Teenage life is aggravating enough even when your home life is happy and stable, so I can only imagine the stress of having to navigate that minefield after your unstable single mother ups and leaves, charging you with the welfare of your five year old little brother. This is the predicament in which Shola (Bukky Bakray), aka Rocks, finds herself in Rocks, Sarah Gavron’s simply wonderful look at female teenage friendship in London. With the story and script by Theresa Ikoko and Claire Wilson written in conjunction with their cast of young Londoners, it’s a hilarious and authentic journey that never falls into the ‘out of touch’ pitfalls common to the genre.
We first meet Rocks in a happier situation, having breakfast with her mum and little Emmanuel (D’angelou Osei Kissiedu) before heading off to school with her best friend Sumaya (Kosar Ali). Gavron immerses us into Rocks’s school and social circle with deft skill, and it’s not long before you feel like you know them well, and the whole lot of them are absolutely hilarious. Their shooting-the-shit conversations cover their family traditions, the teachers they don’t like, and how Hitler ‘needed to fix up’, the instantly familiar mix of idiocy and an occasional blinding flash of wit that defines teenage chat.
All the kids give fantastic performances, and Kissiedu is a youngster almost on a par with the children in The Florida Project, with which Rocks shares some DNA, although it lurches closer to Loachian social-realist sadness than Sean Baker’s film ever did. He starts by saying the Lord’s Prayer in a perfectly not-quite-right way and steals almost every scene he’s in from then on. There’s no artifice present in the acting, and Gavron lets each kid show off their individual skills, whether it’s dancing, rapping, or make-up tutorials.

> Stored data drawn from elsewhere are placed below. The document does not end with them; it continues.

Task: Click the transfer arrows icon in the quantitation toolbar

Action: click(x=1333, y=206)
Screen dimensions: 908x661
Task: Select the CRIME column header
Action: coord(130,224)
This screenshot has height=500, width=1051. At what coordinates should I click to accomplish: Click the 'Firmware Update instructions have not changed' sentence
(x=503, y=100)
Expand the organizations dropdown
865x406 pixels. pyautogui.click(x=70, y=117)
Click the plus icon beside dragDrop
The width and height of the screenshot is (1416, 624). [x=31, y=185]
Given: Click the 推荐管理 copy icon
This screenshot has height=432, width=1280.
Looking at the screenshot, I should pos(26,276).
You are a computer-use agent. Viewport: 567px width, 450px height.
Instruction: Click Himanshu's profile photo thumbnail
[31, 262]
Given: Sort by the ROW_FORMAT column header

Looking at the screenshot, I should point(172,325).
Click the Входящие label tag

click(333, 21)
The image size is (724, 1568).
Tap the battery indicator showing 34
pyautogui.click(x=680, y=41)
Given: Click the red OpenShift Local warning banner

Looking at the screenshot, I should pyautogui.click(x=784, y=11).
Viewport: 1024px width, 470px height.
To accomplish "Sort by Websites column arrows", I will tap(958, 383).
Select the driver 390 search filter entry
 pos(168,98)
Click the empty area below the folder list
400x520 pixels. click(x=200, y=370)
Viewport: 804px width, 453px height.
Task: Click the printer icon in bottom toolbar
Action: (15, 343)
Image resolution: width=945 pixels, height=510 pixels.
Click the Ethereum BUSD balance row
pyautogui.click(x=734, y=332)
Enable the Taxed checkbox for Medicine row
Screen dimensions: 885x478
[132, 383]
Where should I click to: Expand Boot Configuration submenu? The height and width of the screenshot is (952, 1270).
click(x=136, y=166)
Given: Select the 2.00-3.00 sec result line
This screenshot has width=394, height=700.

It’s through putting in all this groundwork that Rocks is able to sustain its story. Mostly heartbreaking and hilarious, there is also frustration to be found in the stubborn, ill-considered decisions Rocks makes in regard to her and Emmanuel’s welfare, but the plot never gets outright annoying. Scared, angry teenagers don’t react sensibly, and you can see the logic in Rocks’s plans, even if they rarely seem to have a long term outcome. It all builds to a joyous yet melancholic ending, in which she displays a moving, tragic maturity that she shouldn’t have had to have learned yet.
Rocks is a remarkably different offering to Gavron’s last film, the rather dry Suffragette, but she proves the perfect fit for this energetic ode to London and female friendship. A fly on the wall style and carefully curated soundtrack immerse us in the city whilst letting us see it through the kids’ eyes. A thoroughly entertaining mix of emotion, humour, and propulsive thrill, Rocks comes highly recommended and deserves to be a breakout hit.